A co do francuskich. Kiedys ogladalem sporo filmow na seasons'e. I faktycznie, jesli gdzies jedzono ryby, to na francuskich filmach. Pamietam do dzis scenke, gdzie gosc zlowil z 10 pstrazkow okolo 20-25 cm i pokazali jak je zjadl wraz z rodzina. Ale jedynym chyba krajem gdzie nie chcialbym pojechac na ryby na muche to chyba wlasnie Francja. U siebie zalatwili lososiowate a teraz siedza na Sanie (maja dla siebie specjalne limity dniowek) i lowia np. lipienie w maju czy potoki jesienia. Dla mnie to najwieksze bydlo i tyle. (2012/07/09 12:06)

Wedrownik


Do lukasz80.Bez urazy. Wilson i Rex i inni, również łapią na komercyjnych. Łapią do woli, wypuszczają i nie narzekają na brak ryb. (2012/07/09 12:16)

u?ytkownik125112


Przestańcie wędkować w Polsce i wędkujcie za granicą. Tam są ryby i tam ryb się ponoć nie zabiera z łowiska i ryb się nie je. Bzdura, ale co zrobić. Zostawcie mnie, mięsiarzowi nasze wody. Ta dyskusja to kompletne dno.

» Polecenie 1
Powtórz dosłownie fragment dokumentu od słów "A co do francuskich." aż do słów "tyle. (2012/07/09 12:06)" włącznie.
» Polecenie 2
Podaj wszystkie poniższe wiersze, w których występuje ciąg "Image".

» Wyodrębnione wiersze
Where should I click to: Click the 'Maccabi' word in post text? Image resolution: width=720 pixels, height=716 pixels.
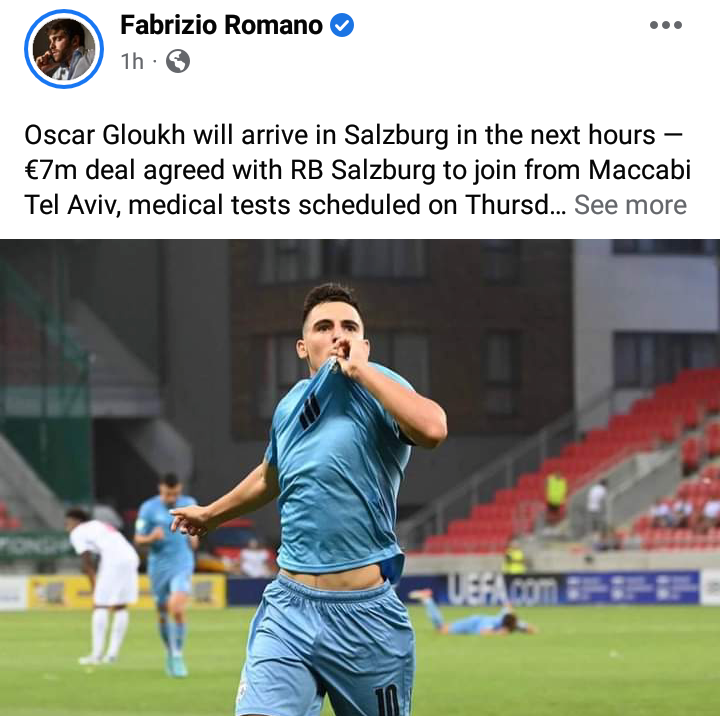click(x=640, y=170)
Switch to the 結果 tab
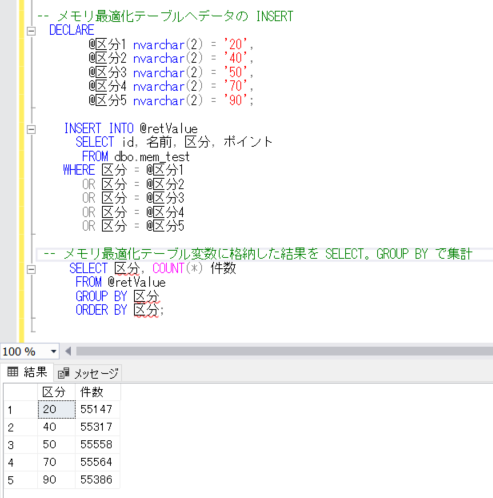 point(27,372)

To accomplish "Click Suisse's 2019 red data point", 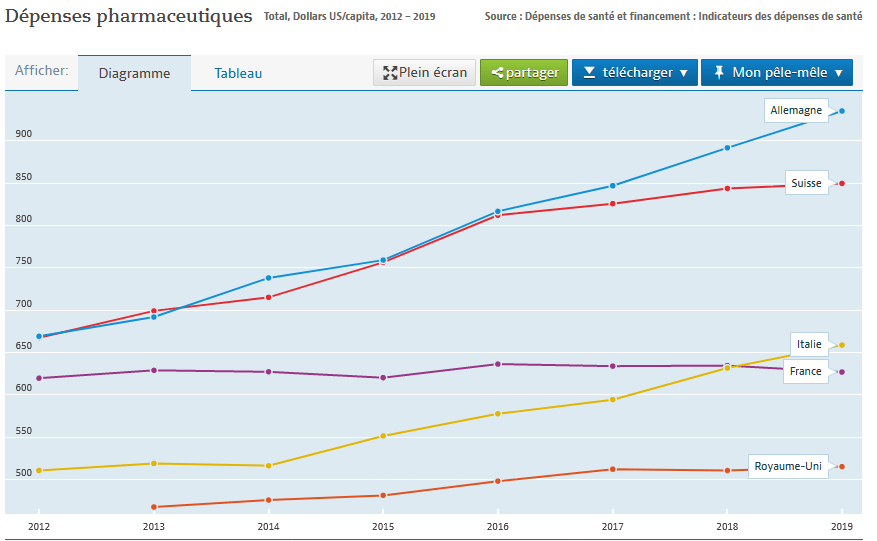I will [842, 183].
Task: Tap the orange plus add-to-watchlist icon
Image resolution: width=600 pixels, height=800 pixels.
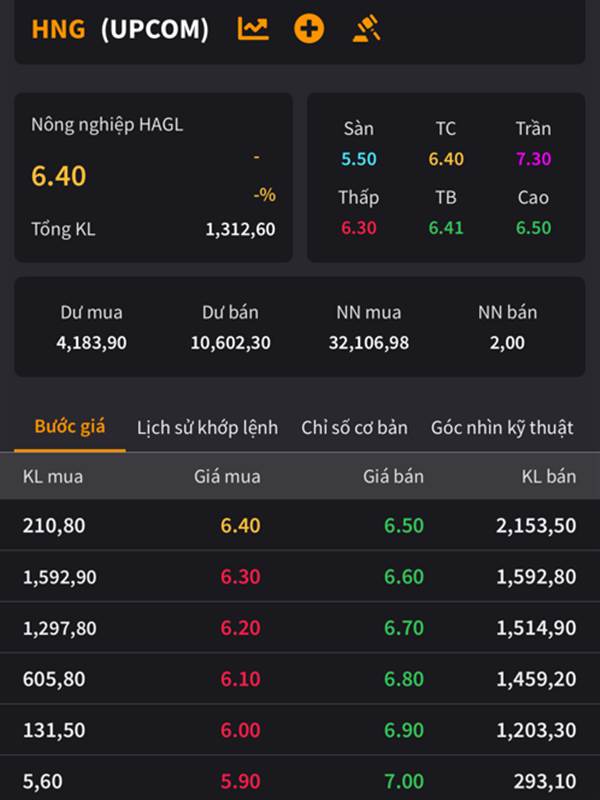Action: point(309,29)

» Odpowiedź pisemna 1
A co do francuskich. Kiedys ogladalem sporo filmow na seasons'e. I faktycznie, jesli gdzies jedzono ryby, to na francuskich filmach. Pamietam do dzis scenke, gdzie gosc zlowil z 10 pstrazkow okolo 20-25 cm i pokazali jak je zjadl wraz z rodzina. Ale jedynym chyba krajem gdzie nie chcialbym pojechac na ryby na muche to chyba wlasnie Francja. U siebie zalatwili lososiowate a teraz siedza na Sanie (maja dla siebie specjalne limity dniowek) i lowia np. lipienie w maju czy potoki jesienia. Dla mnie to najwieksze bydlo i tyle. (2012/07/09 12:06)

» Odpowiedź pisemna 2
Where should I click to: Click the 'Maccabi' word in post text? Image resolution: width=720 pixels, height=716 pixels.
Image resolution: width=600 pixels, height=800 pixels.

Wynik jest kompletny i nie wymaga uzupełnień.